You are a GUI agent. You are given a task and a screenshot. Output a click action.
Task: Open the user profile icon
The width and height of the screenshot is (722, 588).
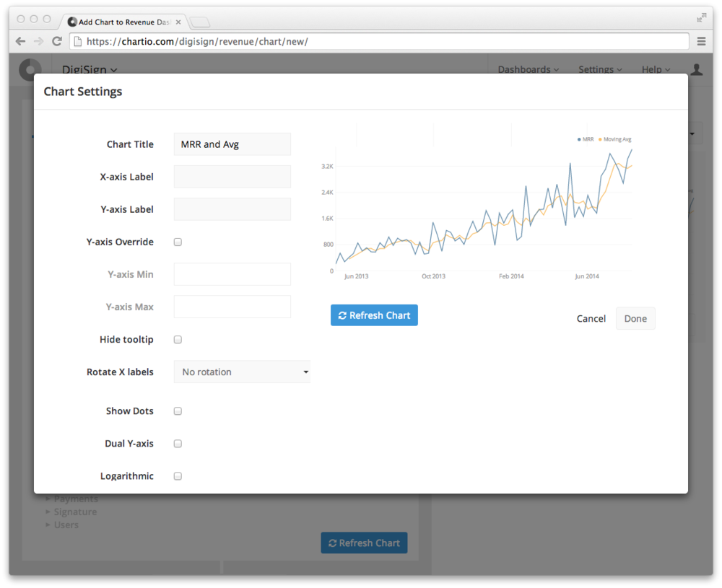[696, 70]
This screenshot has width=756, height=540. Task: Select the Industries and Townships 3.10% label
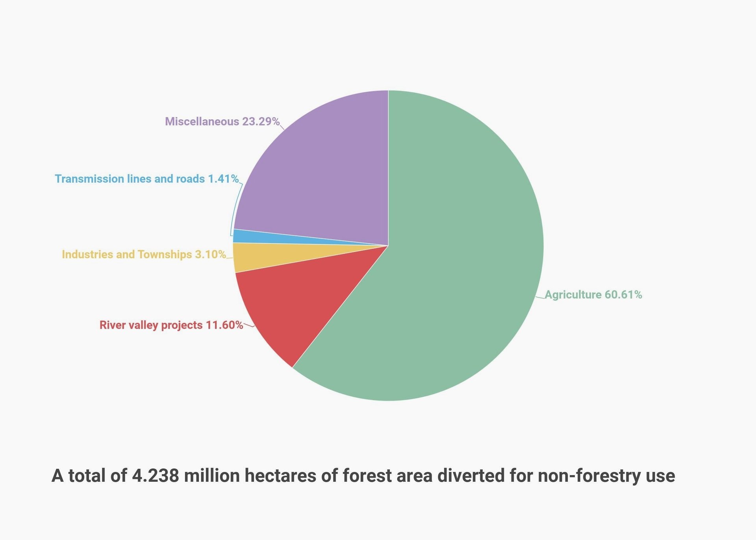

● **Work request**:
Since the pictures are not wanted, repeat only the rest of the material, exactly as given.

● **Task output**:
You are a GUI agent. You are given a task and a screenshot. Output a click action.
Task: Open the user profile icon
The width and height of the screenshot is (722, 588).
[696, 70]
This screenshot has width=756, height=540. Task: Select the Industries and Townships 3.10% label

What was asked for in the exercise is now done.